**Given task**
Reproduce the data below word for word, keeping every line intact.
====== Material provided
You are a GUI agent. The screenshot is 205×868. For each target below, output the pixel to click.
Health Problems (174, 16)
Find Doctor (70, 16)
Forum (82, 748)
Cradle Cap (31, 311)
============
**Output of the task**
You are a GUI agent. The screenshot is 205×868. For each target below, output the pixel to click.
Health Problems (174, 16)
Find Doctor (70, 16)
Forum (82, 748)
Cradle Cap (31, 311)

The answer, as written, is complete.